REQUIRED WORK: Print this span of the material below exactly: the line with "Click the scrollbar down arrow", the line with "has width=444, height=343.", and every line between them, but nothing else.

-------- RECORDS TO USE

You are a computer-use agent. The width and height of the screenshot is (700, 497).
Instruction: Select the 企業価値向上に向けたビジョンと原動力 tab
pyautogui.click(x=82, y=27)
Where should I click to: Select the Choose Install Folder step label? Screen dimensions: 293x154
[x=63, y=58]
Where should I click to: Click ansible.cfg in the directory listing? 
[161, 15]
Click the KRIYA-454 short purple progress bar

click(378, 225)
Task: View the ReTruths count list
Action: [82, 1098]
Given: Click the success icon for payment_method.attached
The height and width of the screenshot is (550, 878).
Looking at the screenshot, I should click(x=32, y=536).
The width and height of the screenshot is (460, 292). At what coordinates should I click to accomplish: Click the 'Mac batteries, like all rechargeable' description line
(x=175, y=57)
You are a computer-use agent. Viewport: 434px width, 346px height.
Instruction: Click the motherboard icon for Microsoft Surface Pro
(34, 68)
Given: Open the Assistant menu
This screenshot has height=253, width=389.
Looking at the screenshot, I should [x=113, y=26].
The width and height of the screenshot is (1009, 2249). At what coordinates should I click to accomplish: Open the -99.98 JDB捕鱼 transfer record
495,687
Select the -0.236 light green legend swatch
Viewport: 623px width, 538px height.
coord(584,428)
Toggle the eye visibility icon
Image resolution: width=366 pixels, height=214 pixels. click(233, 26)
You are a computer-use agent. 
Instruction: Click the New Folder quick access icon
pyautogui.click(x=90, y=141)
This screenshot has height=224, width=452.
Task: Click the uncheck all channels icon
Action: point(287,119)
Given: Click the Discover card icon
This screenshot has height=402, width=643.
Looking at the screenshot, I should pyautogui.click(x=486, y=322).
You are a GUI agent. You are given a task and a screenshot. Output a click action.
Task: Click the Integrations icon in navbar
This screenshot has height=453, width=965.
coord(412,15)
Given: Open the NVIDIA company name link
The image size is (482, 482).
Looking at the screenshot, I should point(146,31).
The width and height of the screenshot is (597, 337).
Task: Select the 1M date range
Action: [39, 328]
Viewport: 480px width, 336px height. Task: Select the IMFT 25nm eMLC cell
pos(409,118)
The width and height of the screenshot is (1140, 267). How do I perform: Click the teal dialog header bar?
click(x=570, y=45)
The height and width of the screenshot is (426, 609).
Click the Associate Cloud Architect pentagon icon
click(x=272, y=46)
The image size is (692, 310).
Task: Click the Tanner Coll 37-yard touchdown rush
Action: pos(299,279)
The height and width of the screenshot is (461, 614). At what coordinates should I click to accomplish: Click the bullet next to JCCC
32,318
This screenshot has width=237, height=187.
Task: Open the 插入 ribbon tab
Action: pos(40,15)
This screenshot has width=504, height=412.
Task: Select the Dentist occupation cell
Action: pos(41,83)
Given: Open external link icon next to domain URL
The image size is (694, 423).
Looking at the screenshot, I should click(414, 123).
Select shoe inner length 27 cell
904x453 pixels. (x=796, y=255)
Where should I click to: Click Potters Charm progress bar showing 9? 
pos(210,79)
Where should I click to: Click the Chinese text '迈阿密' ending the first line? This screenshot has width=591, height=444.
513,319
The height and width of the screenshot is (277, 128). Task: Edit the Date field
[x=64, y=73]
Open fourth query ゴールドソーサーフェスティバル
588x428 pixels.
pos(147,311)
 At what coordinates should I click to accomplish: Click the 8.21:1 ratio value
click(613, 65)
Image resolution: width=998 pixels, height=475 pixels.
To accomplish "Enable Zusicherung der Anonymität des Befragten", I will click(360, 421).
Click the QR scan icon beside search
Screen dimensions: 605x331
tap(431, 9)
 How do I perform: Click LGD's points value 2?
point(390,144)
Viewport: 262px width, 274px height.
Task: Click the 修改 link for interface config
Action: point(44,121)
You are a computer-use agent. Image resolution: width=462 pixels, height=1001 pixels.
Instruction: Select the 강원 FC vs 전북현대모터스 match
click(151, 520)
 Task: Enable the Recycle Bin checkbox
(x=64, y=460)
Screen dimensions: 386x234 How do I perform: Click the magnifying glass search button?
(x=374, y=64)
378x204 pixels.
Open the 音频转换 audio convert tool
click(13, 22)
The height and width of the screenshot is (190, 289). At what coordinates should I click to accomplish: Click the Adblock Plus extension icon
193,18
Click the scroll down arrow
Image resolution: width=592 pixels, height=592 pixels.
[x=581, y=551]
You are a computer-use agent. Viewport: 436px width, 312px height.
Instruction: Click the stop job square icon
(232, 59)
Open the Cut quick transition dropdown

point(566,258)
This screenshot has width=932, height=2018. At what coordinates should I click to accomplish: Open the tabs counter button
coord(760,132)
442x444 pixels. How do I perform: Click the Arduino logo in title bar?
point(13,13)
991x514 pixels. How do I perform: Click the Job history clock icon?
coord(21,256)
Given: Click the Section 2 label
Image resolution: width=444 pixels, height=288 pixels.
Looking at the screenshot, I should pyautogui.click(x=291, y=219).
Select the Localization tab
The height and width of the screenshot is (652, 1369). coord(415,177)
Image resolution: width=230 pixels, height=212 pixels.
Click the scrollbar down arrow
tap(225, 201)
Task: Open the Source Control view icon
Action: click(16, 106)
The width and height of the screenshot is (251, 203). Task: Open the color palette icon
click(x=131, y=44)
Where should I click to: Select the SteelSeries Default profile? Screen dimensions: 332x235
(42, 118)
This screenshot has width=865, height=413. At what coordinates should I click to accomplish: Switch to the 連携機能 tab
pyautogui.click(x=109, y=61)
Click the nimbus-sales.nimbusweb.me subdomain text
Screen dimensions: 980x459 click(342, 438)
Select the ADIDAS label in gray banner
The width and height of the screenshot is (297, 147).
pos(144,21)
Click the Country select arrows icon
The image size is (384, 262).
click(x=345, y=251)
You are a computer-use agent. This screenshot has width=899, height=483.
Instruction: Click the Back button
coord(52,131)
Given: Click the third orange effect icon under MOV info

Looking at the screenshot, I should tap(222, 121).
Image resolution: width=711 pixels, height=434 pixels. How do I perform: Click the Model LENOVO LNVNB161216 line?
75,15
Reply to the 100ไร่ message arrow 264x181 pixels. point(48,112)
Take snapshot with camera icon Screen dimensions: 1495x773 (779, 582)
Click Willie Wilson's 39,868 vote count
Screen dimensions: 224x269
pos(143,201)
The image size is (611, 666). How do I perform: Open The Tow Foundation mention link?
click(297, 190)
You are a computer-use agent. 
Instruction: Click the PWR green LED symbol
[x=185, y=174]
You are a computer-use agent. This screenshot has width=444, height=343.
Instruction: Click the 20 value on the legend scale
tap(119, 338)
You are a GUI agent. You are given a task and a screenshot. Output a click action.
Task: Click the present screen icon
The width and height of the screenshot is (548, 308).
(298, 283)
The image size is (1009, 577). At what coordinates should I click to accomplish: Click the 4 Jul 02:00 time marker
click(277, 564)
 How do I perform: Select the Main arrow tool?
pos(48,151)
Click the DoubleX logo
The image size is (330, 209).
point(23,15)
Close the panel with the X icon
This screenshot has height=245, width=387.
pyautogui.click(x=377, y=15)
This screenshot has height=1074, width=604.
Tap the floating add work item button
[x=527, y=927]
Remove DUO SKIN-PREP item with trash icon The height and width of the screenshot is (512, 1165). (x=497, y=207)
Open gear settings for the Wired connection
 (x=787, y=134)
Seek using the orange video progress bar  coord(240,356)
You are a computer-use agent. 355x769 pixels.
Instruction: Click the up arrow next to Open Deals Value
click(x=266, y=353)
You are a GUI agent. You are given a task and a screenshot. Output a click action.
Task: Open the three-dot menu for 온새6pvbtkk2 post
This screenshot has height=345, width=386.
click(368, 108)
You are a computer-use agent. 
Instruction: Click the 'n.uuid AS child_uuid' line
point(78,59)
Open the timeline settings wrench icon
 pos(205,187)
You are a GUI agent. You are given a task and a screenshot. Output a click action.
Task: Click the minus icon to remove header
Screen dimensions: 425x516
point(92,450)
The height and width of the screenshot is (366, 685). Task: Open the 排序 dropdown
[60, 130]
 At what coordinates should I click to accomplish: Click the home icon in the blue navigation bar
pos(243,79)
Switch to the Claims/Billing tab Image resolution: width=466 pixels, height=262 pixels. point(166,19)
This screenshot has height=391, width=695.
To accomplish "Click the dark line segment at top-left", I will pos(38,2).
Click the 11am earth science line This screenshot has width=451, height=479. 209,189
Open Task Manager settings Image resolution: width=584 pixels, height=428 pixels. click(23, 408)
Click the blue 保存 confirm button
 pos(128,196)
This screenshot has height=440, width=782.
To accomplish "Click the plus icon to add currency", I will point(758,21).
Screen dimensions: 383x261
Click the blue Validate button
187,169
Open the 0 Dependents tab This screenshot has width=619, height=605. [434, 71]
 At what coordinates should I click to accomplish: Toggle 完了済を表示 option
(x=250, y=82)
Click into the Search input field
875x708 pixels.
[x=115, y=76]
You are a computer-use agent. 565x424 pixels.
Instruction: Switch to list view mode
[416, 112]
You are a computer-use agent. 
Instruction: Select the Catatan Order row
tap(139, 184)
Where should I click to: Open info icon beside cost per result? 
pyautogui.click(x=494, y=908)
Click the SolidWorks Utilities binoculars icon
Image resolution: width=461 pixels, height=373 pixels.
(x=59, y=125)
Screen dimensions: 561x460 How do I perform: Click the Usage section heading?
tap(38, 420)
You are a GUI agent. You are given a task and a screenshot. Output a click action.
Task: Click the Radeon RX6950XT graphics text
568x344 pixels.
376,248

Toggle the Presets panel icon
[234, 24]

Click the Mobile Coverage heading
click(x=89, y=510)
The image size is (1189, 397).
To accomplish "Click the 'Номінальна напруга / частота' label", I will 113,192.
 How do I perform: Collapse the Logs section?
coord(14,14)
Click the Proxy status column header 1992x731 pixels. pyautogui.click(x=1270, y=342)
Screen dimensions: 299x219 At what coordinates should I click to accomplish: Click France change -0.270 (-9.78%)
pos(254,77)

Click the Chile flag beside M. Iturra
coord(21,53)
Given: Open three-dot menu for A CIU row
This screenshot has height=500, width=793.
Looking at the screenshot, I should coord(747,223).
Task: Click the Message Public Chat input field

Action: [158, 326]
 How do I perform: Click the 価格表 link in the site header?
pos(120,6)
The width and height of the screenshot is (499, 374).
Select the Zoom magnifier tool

----------------

SOLUTION FOR THIS TASK:
Click the scrollbar down arrow
tap(225, 201)
Task: Open the Source Control view icon
Action: click(16, 106)
The width and height of the screenshot is (251, 203). Task: Open the color palette icon
click(x=131, y=44)
Where should I click to: Select the SteelSeries Default profile? Screen dimensions: 332x235
(42, 118)
This screenshot has width=865, height=413. At what coordinates should I click to accomplish: Switch to the 連携機能 tab
pyautogui.click(x=109, y=61)
Click the nimbus-sales.nimbusweb.me subdomain text
Screen dimensions: 980x459 click(342, 438)
Select the ADIDAS label in gray banner
The width and height of the screenshot is (297, 147).
pos(144,21)
Click the Country select arrows icon
The image size is (384, 262).
click(x=345, y=251)
You are a computer-use agent. This screenshot has width=899, height=483.
Instruction: Click the Back button
coord(52,131)
Given: Click the third orange effect icon under MOV info

Looking at the screenshot, I should tap(222, 121).
Image resolution: width=711 pixels, height=434 pixels. How do I perform: Click the Model LENOVO LNVNB161216 line?
75,15
Reply to the 100ไร่ message arrow 264x181 pixels. point(48,112)
Take snapshot with camera icon Screen dimensions: 1495x773 (779, 582)
Click Willie Wilson's 39,868 vote count
Screen dimensions: 224x269
pos(143,201)
The image size is (611, 666). How do I perform: Open The Tow Foundation mention link?
click(297, 190)
You are a computer-use agent. 
Instruction: Click the PWR green LED symbol
[x=185, y=174]
You are a computer-use agent. This screenshot has width=444, height=343.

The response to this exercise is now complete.